Re: [DISCUSS] Forking Cassandra utilities into a separately released library

David Capwell Mon, 08 Jun 2026 15:24:58 -0700

> but that introduces the inverse problem where you'd have to make a change 
> across N branches on the shared library if you have a patch that introduces 
> testing that hits all our GA C* and need to backport that functionality 
> instead of changing it in one place.


In the case I was talking about its the Property, Gen, and Gens classes, and 
not cluster level tests (similar to python dtest); so don’t think that would 
happen?


> Do we expect the shared functionality in this lib would change frequently in 
> ways that would impact multiple branches, or do we think it would be mostly 
> stable for older branches and mutate more frequently on trunk?

I went through our mailing list to see where this has been brought up and a 
common set brought up are "executors/futures/collections/concurrency 
utilities”.  These cases I feel should be the same, that new features are for 
trunk and we don’t really need to back port to older branches unless there are 
bug fixes (in which case we bump the version).  So I work with the assumption 
that back port to older branches isn’t that likely.  Bug fixes might need a 
version bump but should be backwards compatible, new features should also not 
break the public API.

One advantage of being a separate and versioned dependency is its easier to 
track when the API is broken, in tree makes this more painful.

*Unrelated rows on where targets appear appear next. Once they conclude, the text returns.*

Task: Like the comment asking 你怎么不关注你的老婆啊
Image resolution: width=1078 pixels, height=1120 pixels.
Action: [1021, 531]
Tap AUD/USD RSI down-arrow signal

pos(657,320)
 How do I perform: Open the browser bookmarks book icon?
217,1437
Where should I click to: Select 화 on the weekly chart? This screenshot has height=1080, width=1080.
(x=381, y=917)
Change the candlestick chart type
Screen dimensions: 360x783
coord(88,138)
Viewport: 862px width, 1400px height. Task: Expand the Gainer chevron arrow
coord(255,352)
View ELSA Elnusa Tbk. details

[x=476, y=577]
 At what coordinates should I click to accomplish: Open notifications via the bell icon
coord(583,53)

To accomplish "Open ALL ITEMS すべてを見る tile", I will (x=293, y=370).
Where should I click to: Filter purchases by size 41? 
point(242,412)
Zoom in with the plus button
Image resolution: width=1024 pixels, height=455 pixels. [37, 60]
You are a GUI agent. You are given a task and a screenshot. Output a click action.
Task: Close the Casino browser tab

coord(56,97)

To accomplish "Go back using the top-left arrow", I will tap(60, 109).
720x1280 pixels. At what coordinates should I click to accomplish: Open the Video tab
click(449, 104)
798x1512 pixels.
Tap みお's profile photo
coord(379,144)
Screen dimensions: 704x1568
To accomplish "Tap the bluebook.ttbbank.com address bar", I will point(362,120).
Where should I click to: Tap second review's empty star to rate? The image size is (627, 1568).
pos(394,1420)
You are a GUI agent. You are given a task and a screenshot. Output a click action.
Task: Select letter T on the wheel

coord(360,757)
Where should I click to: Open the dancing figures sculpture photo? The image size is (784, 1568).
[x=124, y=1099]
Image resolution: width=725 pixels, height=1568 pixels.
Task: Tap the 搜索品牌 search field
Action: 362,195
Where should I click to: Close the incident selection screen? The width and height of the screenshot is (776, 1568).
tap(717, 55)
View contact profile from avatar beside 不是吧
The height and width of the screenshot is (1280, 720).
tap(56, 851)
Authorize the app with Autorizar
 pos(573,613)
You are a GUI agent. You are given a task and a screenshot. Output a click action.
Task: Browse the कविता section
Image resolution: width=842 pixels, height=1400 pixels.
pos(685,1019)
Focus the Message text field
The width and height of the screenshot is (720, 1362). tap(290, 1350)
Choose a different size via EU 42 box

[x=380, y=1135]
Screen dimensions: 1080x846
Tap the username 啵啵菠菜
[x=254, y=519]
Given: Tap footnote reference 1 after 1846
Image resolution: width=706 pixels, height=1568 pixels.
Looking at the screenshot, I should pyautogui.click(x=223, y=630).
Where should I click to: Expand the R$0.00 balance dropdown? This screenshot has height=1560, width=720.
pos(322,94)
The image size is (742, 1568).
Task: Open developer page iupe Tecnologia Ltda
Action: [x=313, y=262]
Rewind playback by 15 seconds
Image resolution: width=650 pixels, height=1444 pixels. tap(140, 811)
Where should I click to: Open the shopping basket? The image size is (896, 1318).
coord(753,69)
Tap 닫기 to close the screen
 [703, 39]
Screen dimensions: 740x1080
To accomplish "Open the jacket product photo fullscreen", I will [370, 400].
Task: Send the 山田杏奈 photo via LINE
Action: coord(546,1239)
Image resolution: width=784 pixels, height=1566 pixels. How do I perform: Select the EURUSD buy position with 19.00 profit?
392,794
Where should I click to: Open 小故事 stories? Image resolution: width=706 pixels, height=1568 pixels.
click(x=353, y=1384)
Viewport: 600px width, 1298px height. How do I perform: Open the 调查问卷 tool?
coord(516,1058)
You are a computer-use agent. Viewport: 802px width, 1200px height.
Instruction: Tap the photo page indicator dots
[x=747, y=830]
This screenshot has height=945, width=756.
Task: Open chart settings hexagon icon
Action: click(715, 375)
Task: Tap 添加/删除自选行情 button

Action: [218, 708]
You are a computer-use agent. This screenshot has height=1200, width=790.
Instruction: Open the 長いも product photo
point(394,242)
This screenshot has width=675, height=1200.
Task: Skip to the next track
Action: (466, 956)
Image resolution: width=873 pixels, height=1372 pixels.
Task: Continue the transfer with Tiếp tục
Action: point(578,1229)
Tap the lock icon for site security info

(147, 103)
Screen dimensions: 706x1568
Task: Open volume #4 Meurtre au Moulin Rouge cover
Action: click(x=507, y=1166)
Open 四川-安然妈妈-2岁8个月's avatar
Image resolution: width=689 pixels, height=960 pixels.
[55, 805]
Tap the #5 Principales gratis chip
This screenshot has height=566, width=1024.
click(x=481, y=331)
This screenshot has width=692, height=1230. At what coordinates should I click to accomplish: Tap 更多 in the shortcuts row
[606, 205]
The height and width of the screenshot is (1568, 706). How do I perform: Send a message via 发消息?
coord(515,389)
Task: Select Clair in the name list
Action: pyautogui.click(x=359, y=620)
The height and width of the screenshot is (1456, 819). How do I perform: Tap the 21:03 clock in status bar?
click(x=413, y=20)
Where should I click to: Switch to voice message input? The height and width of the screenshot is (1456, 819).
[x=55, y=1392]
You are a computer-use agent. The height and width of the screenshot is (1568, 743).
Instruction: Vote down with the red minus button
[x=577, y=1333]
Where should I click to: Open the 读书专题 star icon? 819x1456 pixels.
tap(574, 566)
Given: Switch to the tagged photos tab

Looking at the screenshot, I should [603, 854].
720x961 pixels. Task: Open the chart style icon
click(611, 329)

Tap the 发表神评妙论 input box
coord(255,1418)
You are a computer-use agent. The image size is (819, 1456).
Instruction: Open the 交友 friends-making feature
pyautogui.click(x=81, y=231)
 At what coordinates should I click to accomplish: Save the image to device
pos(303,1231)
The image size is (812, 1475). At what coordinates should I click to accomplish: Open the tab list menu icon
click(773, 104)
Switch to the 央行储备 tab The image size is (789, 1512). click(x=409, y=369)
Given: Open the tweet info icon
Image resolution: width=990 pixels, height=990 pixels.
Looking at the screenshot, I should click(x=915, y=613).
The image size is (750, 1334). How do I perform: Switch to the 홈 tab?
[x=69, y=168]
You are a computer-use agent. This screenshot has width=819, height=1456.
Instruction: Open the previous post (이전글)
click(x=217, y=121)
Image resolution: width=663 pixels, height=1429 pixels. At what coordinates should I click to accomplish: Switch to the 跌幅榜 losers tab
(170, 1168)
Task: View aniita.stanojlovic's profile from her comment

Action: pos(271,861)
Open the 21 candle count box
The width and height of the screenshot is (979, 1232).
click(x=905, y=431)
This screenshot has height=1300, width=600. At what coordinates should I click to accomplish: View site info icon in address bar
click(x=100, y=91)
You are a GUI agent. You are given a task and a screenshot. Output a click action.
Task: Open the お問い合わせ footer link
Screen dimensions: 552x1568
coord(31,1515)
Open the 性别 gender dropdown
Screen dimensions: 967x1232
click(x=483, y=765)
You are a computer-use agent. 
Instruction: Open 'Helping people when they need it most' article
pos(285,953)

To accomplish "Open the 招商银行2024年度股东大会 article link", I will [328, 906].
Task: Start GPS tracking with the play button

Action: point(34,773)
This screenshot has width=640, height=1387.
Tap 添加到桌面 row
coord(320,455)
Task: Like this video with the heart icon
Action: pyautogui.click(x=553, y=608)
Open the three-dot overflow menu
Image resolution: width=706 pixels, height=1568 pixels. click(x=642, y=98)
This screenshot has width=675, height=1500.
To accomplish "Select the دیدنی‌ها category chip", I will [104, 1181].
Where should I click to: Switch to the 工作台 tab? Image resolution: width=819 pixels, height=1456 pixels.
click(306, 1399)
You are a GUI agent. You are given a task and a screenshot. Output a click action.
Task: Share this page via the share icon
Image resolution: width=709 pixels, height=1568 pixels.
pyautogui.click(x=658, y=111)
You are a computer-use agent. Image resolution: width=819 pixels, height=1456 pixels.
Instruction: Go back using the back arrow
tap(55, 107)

Now, going through the history of this topic there is a group of things that I 
don’t think make sense to fork, and its stuff like AbstractType / Index / 
IAuthentorictor, etc… plugin authors want a way to handle building their 
plugins without Cassandra-all and these APIs are structurally cassandra 
related.  The stuff I propose extracting out of the code base are generic and 
unaware of cassandra as a project.

> If the latter (mostly stable, trunk only changes) then having a branch of 
> tools per GA branch would be optimal
What do you mean by this?  A "branch of tools per GA branch” I don’t follow.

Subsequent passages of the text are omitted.